What was your favorite class that you took for the minor requirements and why?
Elaine Gazda’s museums class. Her approach was both discussion- and experience-based, which was very engaging. We also took a weekend field trip to New York City to meet with curators at the Metropolitan Museum of Art and tour as many museums as possible in about 36 hours. Many of our other classes were held at local museums and involved discussions with other museum professionals.
How was your internship experience?
I was lucky enough to have two internships – one to fulfill the internship requirement and the other qualifying as an elective. At the Map Library, I helped compile an annotated bibliography of potential atlases for an upcoming Mediterranean exhibit. I had the opportunity to leaf through incredible atlases held by the U of M library system and assume the thought process of a curator – deciding on what pieces would be compelling and why. In my other internship, I worked with a team from the School of Education – composed of a professor and two graduate students – that was creating a new world history curriculum for Michigan middle school students. I acted as a museum consultant of sorts, developing ways to reinforce the curriculum with objects held by the numerous University of Michigan museums. Both were valuable, entertaining learning experiences that helped me see the utility and value of museums beyond the typical public visitor experience.
Which museums has the minor led you to be involved in?
While I was at Michigan, the minor led me to be involved with the UMMA, Exhibit Museum of Natural History, and the Map Library in a range of capacities – student docent, tour guide, curriculum planner, and exhibit researcher. Right after graduation, I went to work as an Elizabeth Perkins Fellow at the Museums of Old York in my home state of Maine. Here, I collaborated with two other fellows in planning the reinterpretation of an 18th-century historic tavern building. This past spring, while studying at Maine Maritime Academy in Castine, Maine, I completed a project with the Wilson Museum – a small but very diverse museum on the coast – helping to revitalize their membership program.
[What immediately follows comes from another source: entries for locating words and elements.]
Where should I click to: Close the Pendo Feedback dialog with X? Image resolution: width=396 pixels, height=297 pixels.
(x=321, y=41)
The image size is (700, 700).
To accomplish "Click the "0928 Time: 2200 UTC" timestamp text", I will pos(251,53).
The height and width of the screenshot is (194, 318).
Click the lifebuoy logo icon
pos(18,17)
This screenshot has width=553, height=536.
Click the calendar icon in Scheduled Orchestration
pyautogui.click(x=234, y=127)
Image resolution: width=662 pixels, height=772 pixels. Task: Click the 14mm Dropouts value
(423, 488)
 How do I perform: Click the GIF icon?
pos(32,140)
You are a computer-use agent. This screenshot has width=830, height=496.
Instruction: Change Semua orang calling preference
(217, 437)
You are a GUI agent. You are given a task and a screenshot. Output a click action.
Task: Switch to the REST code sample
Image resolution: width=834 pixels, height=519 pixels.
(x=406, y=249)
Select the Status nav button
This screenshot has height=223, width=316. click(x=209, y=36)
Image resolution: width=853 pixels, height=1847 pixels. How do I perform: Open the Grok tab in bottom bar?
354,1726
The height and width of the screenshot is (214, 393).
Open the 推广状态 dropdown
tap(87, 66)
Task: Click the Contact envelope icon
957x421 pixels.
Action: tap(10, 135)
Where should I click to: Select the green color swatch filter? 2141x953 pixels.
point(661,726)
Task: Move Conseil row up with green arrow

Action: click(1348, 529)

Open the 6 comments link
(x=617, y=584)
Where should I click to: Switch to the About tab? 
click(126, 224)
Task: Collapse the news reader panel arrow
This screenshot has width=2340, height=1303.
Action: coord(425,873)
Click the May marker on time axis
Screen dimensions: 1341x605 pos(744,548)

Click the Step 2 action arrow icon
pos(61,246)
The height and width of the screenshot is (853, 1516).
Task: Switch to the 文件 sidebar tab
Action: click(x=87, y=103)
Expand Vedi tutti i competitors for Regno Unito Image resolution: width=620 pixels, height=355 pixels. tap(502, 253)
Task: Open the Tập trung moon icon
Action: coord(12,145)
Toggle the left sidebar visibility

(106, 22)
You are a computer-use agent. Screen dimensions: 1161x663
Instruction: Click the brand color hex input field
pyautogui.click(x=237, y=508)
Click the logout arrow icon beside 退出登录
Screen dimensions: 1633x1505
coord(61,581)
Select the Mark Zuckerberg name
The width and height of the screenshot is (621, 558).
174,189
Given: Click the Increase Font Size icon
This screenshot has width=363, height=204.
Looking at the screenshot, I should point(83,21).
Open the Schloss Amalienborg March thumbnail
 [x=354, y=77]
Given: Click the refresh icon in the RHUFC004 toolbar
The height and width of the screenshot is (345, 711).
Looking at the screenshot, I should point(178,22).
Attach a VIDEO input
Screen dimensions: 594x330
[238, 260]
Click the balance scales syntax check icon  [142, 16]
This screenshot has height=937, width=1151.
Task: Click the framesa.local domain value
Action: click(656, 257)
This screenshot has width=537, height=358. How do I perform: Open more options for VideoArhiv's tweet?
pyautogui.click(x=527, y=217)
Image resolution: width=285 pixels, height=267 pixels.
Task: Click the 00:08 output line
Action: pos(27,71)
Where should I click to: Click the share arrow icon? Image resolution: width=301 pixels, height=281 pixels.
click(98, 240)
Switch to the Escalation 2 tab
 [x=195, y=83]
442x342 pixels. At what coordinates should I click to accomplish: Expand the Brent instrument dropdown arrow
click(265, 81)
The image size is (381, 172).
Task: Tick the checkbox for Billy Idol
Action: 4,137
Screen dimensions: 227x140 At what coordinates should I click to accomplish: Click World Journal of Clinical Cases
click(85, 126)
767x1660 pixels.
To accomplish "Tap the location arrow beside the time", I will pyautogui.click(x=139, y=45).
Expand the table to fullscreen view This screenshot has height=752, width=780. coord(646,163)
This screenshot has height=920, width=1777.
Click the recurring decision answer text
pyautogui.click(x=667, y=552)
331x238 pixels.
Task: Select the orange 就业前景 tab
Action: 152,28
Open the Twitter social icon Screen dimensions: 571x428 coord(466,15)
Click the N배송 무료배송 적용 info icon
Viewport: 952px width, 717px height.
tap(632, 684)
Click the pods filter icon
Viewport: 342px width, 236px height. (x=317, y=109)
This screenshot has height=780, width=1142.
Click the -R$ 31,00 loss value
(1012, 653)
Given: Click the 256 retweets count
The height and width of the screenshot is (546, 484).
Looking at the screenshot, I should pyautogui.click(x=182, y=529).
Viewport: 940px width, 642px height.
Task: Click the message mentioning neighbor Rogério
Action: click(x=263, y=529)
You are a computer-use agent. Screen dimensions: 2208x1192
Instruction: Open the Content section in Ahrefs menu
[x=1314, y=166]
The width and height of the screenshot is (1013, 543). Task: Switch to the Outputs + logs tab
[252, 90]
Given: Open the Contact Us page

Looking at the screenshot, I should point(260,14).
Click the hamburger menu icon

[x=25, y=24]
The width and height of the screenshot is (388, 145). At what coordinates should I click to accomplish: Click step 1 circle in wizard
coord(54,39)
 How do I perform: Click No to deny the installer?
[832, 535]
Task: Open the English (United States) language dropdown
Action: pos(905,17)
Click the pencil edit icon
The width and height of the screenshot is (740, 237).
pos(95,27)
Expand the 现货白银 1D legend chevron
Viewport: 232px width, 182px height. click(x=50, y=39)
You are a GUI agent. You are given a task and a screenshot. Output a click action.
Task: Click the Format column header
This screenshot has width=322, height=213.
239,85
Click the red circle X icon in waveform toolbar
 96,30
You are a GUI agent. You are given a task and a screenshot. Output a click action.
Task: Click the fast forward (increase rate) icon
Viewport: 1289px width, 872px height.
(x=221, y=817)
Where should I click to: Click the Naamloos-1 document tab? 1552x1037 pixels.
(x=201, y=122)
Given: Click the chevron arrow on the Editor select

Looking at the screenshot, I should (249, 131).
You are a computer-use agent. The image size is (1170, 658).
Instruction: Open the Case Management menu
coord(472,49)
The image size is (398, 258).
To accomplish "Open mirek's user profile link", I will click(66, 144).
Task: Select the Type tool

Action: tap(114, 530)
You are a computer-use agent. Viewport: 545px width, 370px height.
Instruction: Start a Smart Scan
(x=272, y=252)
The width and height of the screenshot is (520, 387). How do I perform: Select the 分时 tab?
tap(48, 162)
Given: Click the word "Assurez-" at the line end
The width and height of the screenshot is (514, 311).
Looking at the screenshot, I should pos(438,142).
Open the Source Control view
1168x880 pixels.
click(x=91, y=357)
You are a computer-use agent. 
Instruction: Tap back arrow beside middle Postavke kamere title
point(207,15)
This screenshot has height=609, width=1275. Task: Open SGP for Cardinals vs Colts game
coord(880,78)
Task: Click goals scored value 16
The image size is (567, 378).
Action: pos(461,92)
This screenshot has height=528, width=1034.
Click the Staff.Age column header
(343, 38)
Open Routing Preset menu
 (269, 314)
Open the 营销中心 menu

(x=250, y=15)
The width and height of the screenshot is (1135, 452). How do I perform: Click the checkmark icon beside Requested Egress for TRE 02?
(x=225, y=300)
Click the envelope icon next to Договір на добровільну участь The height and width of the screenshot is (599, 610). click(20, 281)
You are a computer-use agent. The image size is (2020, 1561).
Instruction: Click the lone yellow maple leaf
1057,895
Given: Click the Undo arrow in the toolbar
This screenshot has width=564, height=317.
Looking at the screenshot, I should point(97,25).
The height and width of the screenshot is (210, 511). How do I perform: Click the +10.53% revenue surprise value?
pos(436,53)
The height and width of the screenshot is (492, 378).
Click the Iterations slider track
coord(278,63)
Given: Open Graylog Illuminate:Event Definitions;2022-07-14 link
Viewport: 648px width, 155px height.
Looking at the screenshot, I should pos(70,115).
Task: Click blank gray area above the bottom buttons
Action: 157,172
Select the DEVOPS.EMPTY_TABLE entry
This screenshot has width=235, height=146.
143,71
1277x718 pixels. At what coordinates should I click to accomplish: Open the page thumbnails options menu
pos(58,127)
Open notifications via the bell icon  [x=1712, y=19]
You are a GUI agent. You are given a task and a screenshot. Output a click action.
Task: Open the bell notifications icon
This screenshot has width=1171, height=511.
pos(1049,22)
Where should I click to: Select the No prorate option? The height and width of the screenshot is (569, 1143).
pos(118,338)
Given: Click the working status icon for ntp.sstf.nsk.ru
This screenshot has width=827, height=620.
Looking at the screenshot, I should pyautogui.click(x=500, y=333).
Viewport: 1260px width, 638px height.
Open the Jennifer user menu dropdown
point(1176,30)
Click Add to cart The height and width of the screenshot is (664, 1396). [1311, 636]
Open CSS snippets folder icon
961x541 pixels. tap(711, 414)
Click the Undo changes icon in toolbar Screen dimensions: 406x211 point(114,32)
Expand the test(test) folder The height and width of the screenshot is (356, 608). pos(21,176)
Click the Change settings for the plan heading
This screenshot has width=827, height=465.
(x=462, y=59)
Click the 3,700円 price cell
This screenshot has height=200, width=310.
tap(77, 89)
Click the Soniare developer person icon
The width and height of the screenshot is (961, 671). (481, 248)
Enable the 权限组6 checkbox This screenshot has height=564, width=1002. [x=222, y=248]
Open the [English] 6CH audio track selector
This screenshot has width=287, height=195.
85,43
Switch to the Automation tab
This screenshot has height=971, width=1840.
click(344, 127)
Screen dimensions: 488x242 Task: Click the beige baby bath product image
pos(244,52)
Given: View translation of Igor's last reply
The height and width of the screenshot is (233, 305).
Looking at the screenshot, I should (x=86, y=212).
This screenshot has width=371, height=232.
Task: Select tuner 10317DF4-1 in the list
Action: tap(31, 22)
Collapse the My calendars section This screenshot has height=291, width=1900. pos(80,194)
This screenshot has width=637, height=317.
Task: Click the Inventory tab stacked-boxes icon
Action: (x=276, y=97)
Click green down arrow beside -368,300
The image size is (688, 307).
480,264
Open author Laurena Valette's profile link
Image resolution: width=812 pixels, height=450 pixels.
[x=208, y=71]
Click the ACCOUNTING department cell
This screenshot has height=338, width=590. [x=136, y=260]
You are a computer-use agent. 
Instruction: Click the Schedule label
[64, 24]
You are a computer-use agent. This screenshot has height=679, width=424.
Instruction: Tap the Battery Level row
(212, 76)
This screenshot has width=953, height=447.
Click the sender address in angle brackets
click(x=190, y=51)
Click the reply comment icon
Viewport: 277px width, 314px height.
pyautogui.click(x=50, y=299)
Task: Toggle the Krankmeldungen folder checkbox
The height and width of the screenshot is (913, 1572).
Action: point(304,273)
Now that I’m living in San Diego, I’m looking forward to becoming involved in the vast array of museums that the city is home to.
How do you feel your life at the university and beyond has been and will be affected by pursuing a museum studies minor?
The word that first comes to mind is enrichment. At the university, my involvement in the museum studies minor led to a number of unique, memorable learning experiences: the digital curation project, a field trip to New York City, browsing through centuries old atlases, and handling artifacts from Paleolithic peoples. Even after graduating from Michigan, my understanding and appreciation of museums has led to many incredible experiences, both professional and personal. Going forward, I know that I will continue to seek out opportunities to be involved in museums – it’s just too rewarding and continuously fascinating to forgo.
Why would you recommend a student to pursue a museum studies minor?
For anyone who has ever had a memorable experience at a museum, zoo, theme park, or even retail store, enjoyable or otherwise, I think the museum studies minor imparts a valuable and rewarding understanding of our interactions and relationships with the material (and, in some cases, even immaterial) world. For me, it helped me satisfy my curiosity of why I have been drawn to museums, why I enjoy looking at and learning about objects. Interestingly, I also came to understand why I have not enjoyed some museums. For this reason, I would recommend the museum studies minor to museum lovers and strangers alike. Also, although I did not realize it at the time, I gained a great amount of business management knowledge. This proved quite valuable during my graduate work in global logistics and allowed me to contribute a different perspective – i.e., that of the not-for-profit world – to discussions and in my coursework.
Where do you see museums fitting into your future?
Hopefully always closely, whether it be personally or professionally. Even though I’m not working in the field currently, I would love to someday pursue a director position – once I have gained the business management experience it requires. After I have settled into my new world here on the west coast, I plan to begin seeking out opportunities to become involved at museums in San Diego – my life just wouldn’t feel complete without it.